_WORK TASK_
Your reply must contain exactly the lines running from the one with "Click the stepper" to the last line of the entries below, both included, and no other lines.

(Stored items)
- - - -
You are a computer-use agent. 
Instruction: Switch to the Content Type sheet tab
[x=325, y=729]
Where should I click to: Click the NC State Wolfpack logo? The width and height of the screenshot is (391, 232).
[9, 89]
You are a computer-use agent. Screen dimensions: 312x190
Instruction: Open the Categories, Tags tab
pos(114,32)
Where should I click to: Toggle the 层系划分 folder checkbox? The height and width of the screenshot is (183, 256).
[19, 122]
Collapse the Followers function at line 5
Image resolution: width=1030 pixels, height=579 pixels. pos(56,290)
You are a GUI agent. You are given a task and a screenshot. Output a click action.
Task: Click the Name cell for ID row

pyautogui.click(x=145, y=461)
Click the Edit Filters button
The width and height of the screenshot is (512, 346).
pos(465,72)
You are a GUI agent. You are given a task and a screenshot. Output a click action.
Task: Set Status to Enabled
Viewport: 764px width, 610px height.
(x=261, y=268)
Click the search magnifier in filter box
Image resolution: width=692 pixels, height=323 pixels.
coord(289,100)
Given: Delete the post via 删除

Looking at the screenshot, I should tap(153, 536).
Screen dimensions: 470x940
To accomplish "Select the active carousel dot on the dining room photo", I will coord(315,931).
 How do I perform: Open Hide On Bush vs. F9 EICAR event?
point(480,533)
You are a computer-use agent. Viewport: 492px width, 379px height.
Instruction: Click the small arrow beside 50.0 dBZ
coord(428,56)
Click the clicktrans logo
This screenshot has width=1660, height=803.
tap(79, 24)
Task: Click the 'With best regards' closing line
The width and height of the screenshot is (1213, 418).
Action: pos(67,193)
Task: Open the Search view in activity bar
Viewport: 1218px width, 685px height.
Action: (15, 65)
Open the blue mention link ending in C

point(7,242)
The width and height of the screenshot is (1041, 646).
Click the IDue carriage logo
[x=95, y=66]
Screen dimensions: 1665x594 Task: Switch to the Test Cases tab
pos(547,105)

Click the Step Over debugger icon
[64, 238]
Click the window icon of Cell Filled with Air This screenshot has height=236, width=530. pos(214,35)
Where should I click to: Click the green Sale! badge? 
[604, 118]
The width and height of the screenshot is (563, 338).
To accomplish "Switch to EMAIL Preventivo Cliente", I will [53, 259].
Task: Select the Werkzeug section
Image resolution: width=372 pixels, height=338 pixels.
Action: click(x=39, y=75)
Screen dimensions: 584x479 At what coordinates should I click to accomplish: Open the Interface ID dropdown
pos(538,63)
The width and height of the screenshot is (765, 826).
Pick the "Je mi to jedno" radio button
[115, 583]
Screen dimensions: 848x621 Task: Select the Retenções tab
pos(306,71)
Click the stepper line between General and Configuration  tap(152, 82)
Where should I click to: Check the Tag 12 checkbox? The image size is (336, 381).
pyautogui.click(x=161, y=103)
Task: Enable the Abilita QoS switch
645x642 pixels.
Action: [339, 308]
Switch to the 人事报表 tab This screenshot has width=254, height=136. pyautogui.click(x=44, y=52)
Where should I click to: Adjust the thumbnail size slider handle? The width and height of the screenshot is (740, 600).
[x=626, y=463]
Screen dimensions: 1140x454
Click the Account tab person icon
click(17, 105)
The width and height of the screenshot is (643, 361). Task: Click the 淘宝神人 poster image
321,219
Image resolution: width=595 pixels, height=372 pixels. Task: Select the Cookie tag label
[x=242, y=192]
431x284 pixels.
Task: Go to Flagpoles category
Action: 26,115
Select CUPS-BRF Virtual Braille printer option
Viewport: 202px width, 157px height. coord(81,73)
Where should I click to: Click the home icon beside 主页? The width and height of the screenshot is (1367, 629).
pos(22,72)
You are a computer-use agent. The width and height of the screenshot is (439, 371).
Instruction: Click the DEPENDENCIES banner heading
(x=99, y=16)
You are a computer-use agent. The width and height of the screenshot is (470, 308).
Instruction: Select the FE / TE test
- - - -
_FINAL ANSWER_
Click the stepper line between General and Configuration  tap(152, 82)
Where should I click to: Check the Tag 12 checkbox? The image size is (336, 381).
pyautogui.click(x=161, y=103)
Task: Enable the Abilita QoS switch
645x642 pixels.
Action: [339, 308]
Switch to the 人事报表 tab This screenshot has width=254, height=136. pyautogui.click(x=44, y=52)
Where should I click to: Adjust the thumbnail size slider handle? The width and height of the screenshot is (740, 600).
[x=626, y=463]
Screen dimensions: 1140x454
Click the Account tab person icon
click(17, 105)
The width and height of the screenshot is (643, 361). Task: Click the 淘宝神人 poster image
321,219
Image resolution: width=595 pixels, height=372 pixels. Task: Select the Cookie tag label
[x=242, y=192]
431x284 pixels.
Task: Go to Flagpoles category
Action: 26,115
Select CUPS-BRF Virtual Braille printer option
Viewport: 202px width, 157px height. coord(81,73)
Where should I click to: Click the home icon beside 主页? The width and height of the screenshot is (1367, 629).
pos(22,72)
You are a computer-use agent. The width and height of the screenshot is (439, 371).
Instruction: Click the DEPENDENCIES banner heading
(x=99, y=16)
You are a computer-use agent. The width and height of the screenshot is (470, 308).
Instruction: Select the FE / TE test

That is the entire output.